» How to complete this task: Lift out all lines below that contain "will".

» Records from a data collection:
-- Opening Marker --

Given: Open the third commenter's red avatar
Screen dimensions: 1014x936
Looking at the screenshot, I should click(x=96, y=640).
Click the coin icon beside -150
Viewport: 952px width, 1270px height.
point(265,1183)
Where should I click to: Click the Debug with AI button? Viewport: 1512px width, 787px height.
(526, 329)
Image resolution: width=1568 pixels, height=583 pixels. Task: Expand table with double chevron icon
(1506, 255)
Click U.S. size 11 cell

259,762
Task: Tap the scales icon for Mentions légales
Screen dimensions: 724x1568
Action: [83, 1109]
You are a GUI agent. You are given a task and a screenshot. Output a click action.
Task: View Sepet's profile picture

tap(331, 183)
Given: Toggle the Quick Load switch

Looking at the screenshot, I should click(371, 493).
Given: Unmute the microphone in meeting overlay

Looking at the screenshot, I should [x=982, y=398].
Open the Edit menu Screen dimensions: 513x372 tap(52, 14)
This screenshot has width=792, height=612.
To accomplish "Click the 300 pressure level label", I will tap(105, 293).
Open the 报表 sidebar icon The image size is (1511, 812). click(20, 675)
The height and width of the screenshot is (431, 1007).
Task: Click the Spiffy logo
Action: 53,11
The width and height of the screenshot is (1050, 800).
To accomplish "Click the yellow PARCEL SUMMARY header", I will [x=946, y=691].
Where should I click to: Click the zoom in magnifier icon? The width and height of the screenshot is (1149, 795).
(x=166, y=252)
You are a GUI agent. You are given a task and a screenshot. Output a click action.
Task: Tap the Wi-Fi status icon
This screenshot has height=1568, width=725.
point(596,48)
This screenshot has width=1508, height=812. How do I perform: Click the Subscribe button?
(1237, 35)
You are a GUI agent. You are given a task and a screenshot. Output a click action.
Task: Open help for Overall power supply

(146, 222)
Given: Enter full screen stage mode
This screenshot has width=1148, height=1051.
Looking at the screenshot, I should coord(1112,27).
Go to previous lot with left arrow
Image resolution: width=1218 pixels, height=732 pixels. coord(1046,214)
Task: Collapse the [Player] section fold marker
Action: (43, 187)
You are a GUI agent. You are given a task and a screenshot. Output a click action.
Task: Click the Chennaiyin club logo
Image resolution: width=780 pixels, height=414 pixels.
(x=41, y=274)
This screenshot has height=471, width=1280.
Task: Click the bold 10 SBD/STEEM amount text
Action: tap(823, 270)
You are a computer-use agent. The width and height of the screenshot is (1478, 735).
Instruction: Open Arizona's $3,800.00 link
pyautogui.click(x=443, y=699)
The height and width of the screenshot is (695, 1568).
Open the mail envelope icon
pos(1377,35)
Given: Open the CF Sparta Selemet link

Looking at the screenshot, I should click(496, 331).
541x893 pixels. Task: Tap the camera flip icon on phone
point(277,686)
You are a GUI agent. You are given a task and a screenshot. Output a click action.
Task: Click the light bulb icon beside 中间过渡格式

-- Closing Marker --

» Task response:
To accomplish "Click the 300 pressure level label", I will tap(105, 293).
To accomplish "Click the yellow PARCEL SUMMARY header", I will [x=946, y=691].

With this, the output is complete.